La segunda lectura de este segundo domingo de pascua nos presenta el inicio del Libro de la Revelación, que es la traducción de la palabra Apocalipsis. Juan, desterrado en la isla de Patmos por haber predicado la palabra de Dios, un domingo, el primer día de la semana cae en éxtasis, y escucha una voz estruendosa, como de trompeta la define el mismo apóstol, que le pide que escriba lo que va ver, y que lo envíe a las 7 iglesias de Asia. Y quien dice que escriba es una figura humana, vestida de larga túnica, que se define a sí mismo como el primero y el último, el que vive, el que estaba muerto y ahora vive por los siglos de los siglos. El que tiene las llaves de la Muerte y del Infierno. En definitiva, sería la definición del Señor Resucitado a quien se le ha dado todo poder en el Cielo y en la Tierra, y bajo tierra, si usamos esta palabra para definir al infierno. Esta revelación la recibió Juan hacia el año 95 de nuestra era, es decir, unos 60 años después de la resurrección de Jesús, cuando la Iglesia estaba sufriendo una feroz persecución y la revelación quería, con su lenguaje particular, ofrecer sostén a los cristianos perseguidos. El Resucitado acompaña siempre a su Iglesia, en especial en los momentos de persecución.
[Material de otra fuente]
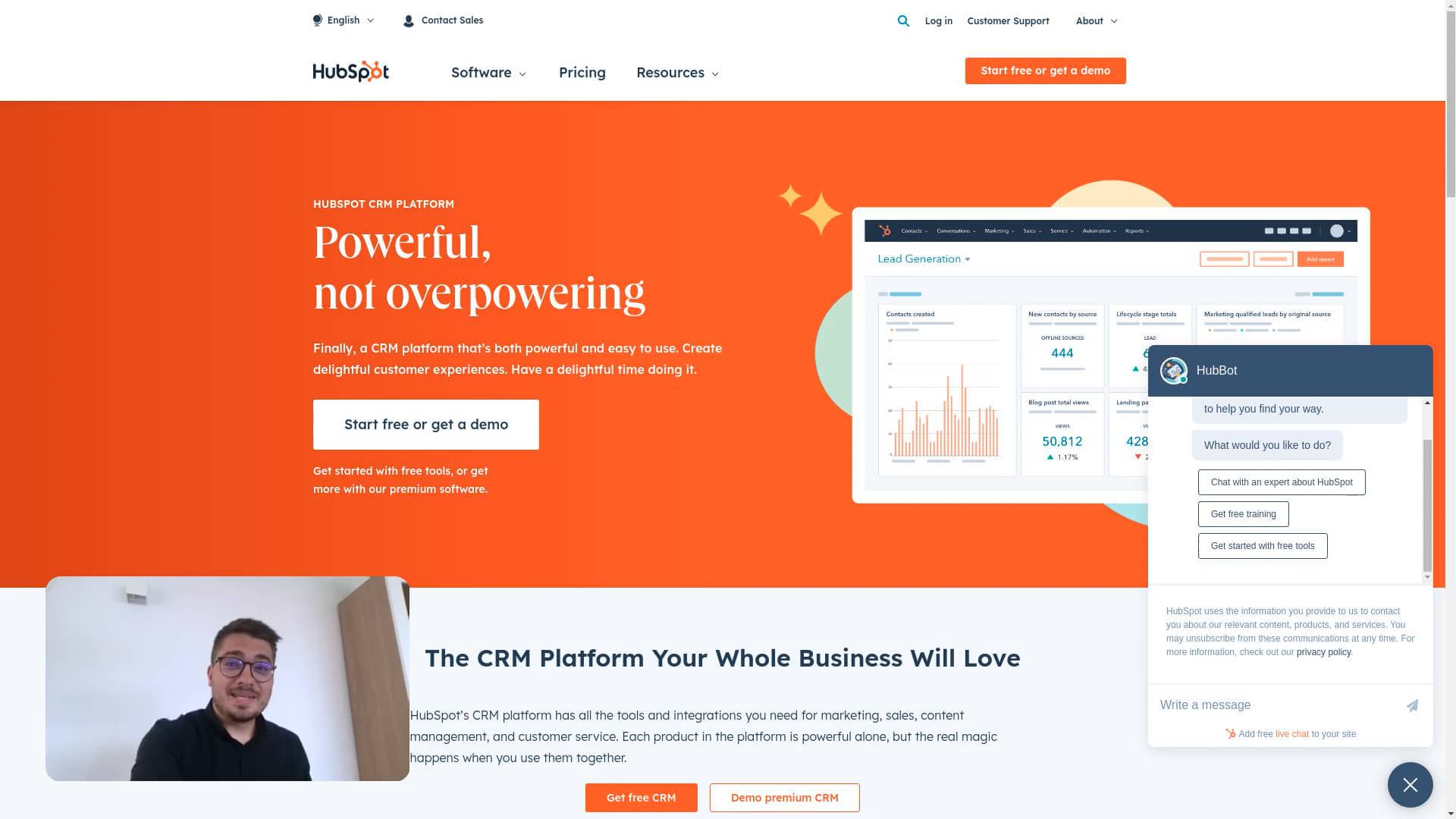The width and height of the screenshot is (1456, 819).
Task: Toggle the HubBot chat window open
Action: pos(1410,784)
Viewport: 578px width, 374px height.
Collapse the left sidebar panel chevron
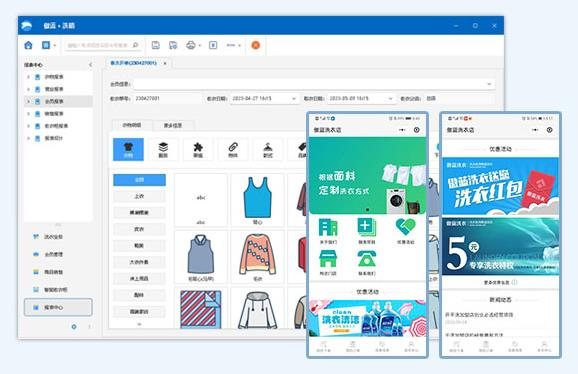click(x=91, y=65)
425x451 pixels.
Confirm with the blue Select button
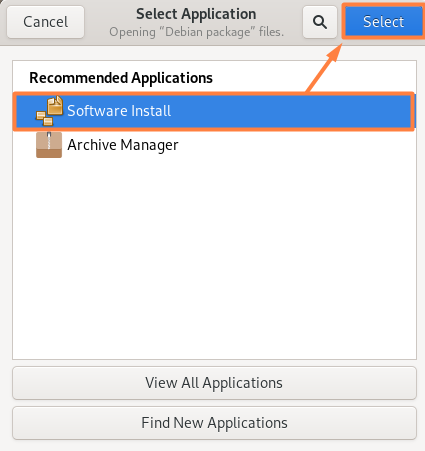(x=383, y=22)
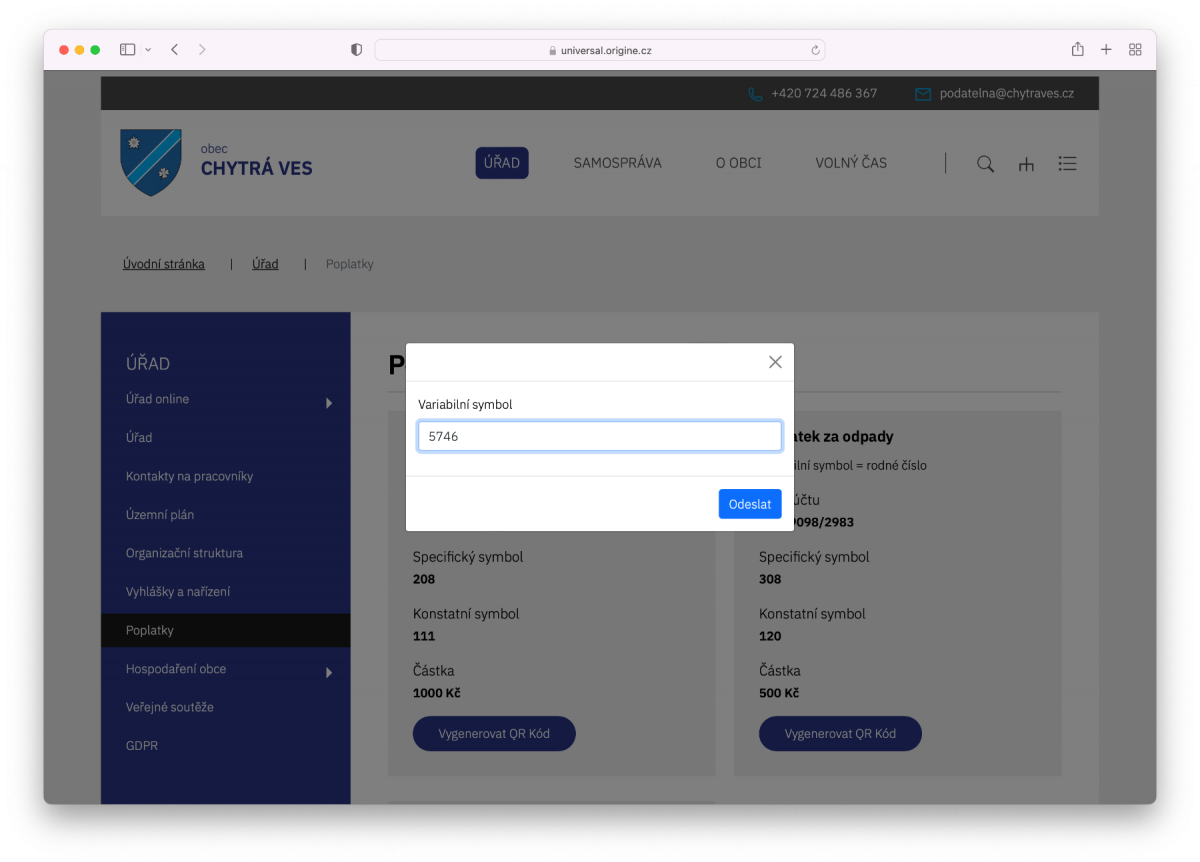Open the SAMOSPRÁVA menu item
The image size is (1200, 862).
pos(617,163)
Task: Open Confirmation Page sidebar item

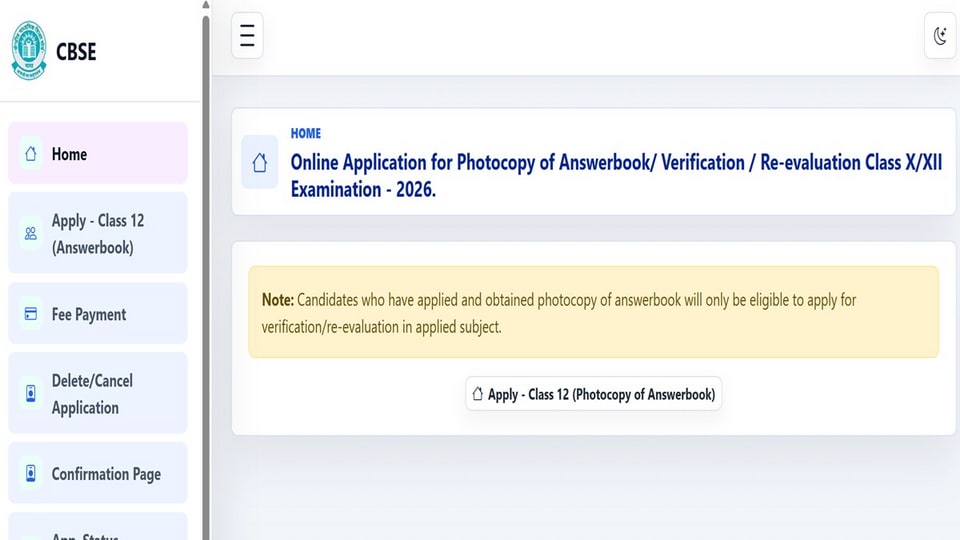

El final del evangelio según San Juan nos presenta las apariciones de Jesús, el mismo día de la resurrección, el primer día de la semana, y después otra que sucedió a los 8 días, el otro primer día de la semana. Así como la creación del mundo Dios la inició el primer día, y después concluyó en una semana, con el descanso incluido, la nueva creación se produce el primer día de la semana con la Resurrección del Señor. Y los testigos de la resurrección son los apóstoles y la primera comunidad, que se reúne para compartir la alegría de la buena noticia. En la primera aparición no está Tomás, quien no cree en lo que le cuentan sus compañeros, que han visto al Señor. Su incredulidad se ve superada cuando en la nueva aparición, a los 8 días, estando él con sus compañeros, Jesús se aparece y le habla expresamente, recriminando su falta de fe. Y Jesús pronuncia la bienaventuranza que todos vivimos hoy: Dichosos los que crean sin haber visto. Nosotros somos dichosos porque, a 2000 años del acontecimiento, creemos en el testimonio de la Iglesia que nos confirma que el Señor ha resucitado y nos ha enviado su Espíritu. La fe, nuestra fe, se basa en el testimonio de tantos creyentes que a lo largo de los siglos han vivido en primera persona la gracia del Señor resucitado, y nosotros también recibimos esa gracia en los sacramentos. Lo único que se nos pide es que sigamos comunicando a los hermanos que creemos en el Señor que nos ha dado la vida y la gracia, en el que era y el que es, en el Señor Jesús.